In the possible but unrealistic scenario of all huge miners disappearing overnight right after an adjustment and thus making it impossible to reach 2016 blocks, the users will offer higher transaction fees and so make mining profitable again (or, at least, provide incentive to the miners to come back).

What you describe as an equilibrium really involves lots of disappointed people whose transactions take far longer than expected. Some wallets probably don't support CPFP, lots of people don't have any idea where to look for features like this.

While the system will ultimately reach stasis eventually, it will be seen as an "outage" that will end up playing to many altcoins' strengths (more frequent/softer difficulty adjustments, no-PoW coins, etc).

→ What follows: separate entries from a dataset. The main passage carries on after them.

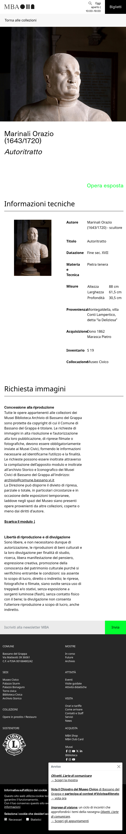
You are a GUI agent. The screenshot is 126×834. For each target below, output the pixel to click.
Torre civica (9, 691)
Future (69, 657)
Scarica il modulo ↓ (19, 521)
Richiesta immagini (35, 388)
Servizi (69, 717)
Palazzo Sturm (11, 683)
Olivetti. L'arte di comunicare (71, 775)
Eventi (69, 679)
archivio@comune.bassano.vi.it (29, 480)
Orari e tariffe (73, 706)
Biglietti (116, 7)
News (68, 721)
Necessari (15, 819)
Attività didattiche (76, 687)
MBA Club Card (74, 739)
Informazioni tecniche (39, 203)
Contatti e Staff (74, 713)
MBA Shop (71, 735)
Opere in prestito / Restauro (20, 717)
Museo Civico (11, 679)
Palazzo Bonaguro (14, 687)
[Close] (118, 766)
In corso (70, 654)
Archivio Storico (12, 698)
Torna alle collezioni (21, 20)
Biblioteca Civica (12, 694)
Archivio (70, 661)
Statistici (36, 819)
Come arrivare (74, 709)
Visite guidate (73, 683)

> that will end up playing to many altcoins' strengths

So what, then the difficulty gets adjusted and that's it. People won't stay on altcoins except for speculation, they're not usable anywhere except on trading platforms or, in case of Dogecoin, on Reddit. The "big whales" BTC, ETH and LTC have sucked up the market - most of the other currencies can't even be directly traded against the dollar but trading has to be done against BTC... thus, whenever BTC drops, everything else drops.

The problem is/will be that BTC has lost its value as an usable payment instrument due to high tx fees, confirmation time and the ridiculous price volatility. I hope this will reverse a bit.

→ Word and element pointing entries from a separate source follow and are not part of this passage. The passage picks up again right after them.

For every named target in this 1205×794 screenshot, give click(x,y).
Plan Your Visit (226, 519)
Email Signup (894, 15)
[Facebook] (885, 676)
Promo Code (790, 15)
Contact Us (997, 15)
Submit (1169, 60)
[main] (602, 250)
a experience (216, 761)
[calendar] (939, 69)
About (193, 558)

[disclosure: holding ~500€ in BTC]

Not exactly.

If a large percentage of miners stop mining, the difficultly will be adjusted so it's easier to mine Bitcoin. The difficulty is tuned such that blocks are solved every 10 minutes, regardless of how many miners are working.

One problem is that the time required for the adjustment to happen is determined by how many miners are left and is unbounded.

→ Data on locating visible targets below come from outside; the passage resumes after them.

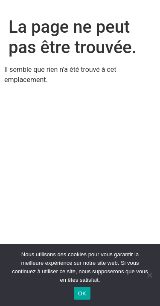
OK (82, 293)
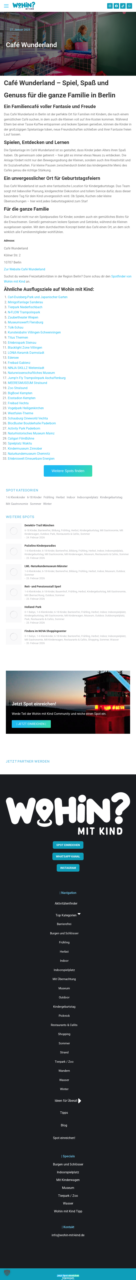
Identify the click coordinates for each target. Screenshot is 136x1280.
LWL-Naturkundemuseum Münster (46, 566)
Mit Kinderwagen (73, 554)
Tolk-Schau (15, 327)
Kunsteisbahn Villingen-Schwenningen (34, 332)
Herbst (74, 530)
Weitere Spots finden (68, 471)
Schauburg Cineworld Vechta (28, 418)
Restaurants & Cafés (67, 533)
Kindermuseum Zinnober (25, 448)
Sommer (85, 533)
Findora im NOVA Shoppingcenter (45, 631)
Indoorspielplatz (114, 550)
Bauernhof (61, 591)
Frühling (65, 530)
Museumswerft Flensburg (25, 322)
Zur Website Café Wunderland (24, 269)
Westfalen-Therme (20, 413)
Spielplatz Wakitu (20, 443)
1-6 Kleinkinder (33, 550)
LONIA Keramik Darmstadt (26, 353)
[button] (7, 1273)
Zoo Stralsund (17, 388)
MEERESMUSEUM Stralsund (27, 383)
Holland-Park (33, 607)
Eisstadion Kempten (22, 398)
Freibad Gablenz (19, 363)
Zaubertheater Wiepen (23, 317)
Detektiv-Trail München (39, 525)
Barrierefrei (44, 530)
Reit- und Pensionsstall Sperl (43, 586)
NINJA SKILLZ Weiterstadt (26, 368)
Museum (89, 554)
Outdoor (44, 533)
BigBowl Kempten (20, 393)
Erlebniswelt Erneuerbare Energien (31, 458)
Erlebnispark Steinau (22, 343)
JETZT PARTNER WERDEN (28, 761)
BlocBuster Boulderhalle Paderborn (32, 423)
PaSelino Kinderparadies (40, 545)
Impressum (68, 1278)
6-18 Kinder (31, 530)
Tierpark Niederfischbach (25, 307)
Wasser (114, 639)
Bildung (56, 530)
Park (52, 533)
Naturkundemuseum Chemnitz (29, 454)
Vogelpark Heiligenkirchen (26, 408)
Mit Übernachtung (34, 595)
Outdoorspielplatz (114, 615)
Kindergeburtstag (89, 530)
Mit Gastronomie (109, 530)
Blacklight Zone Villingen (25, 347)
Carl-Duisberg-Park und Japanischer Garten (38, 297)
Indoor (100, 550)
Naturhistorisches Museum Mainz (31, 433)
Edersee (13, 357)
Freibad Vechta (18, 403)
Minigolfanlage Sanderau (25, 302)
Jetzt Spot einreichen (68, 1275)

Why am I getting downvoted!? The question is what happens if (all) miners shut down. To me, it does NOT seem to be asking what happens if some miners begin to fade out.

I'm sure my answer is technically correct. Transactions only happen if a block is mined. If all miners suddenly stop mining, there are no blocks mined, there are no transactions, all bitcoins are frozen.

I understand this seems an absurd situation, but this was the question, or have I misunderstood it?

The question wasn't specific about the number of miners stopping operations. At 0 miners indeed transactions will halt and only resume when somebody starts mining again. As the number of miners reaches zero it will become trivial to perform a >50% attack. It will be much simpler to replace the 'legitimate' block chain with an own one as nobody will be there to check it. I up voted your answer.

Thanks, I see now, OP's asking about mines, not necessarily miners (though I guess it's a bit hard to distinguish... if I mine, do I have a mine? how many cores should I have to qualify that as a mine?)

Anyway, on the >50% attack, I'm not totally in agreement. The attack can drop transactions, but can't forge any (which, btw, goes towards the "there won't be transactions"). If the network would ever restart, it will be eventually verified.

never. if it's not profitable miner will leave diffoculty will drop and miners will make profit so the ones that left will come back etc.

It's already at the point where you have to spend lots on money on hardware and have cheap power to make it work.

I can't find the article right now, but there was one on HN recently were the number, at least for chinese miners, was in the high 6k range.

When the price of producing bitcoin > the cost of bitcoin, it will stop. It's like all other forms of mining. For many miners, that's probably the cost of electricity, which could be free in some parts of the world, or very, very cheap.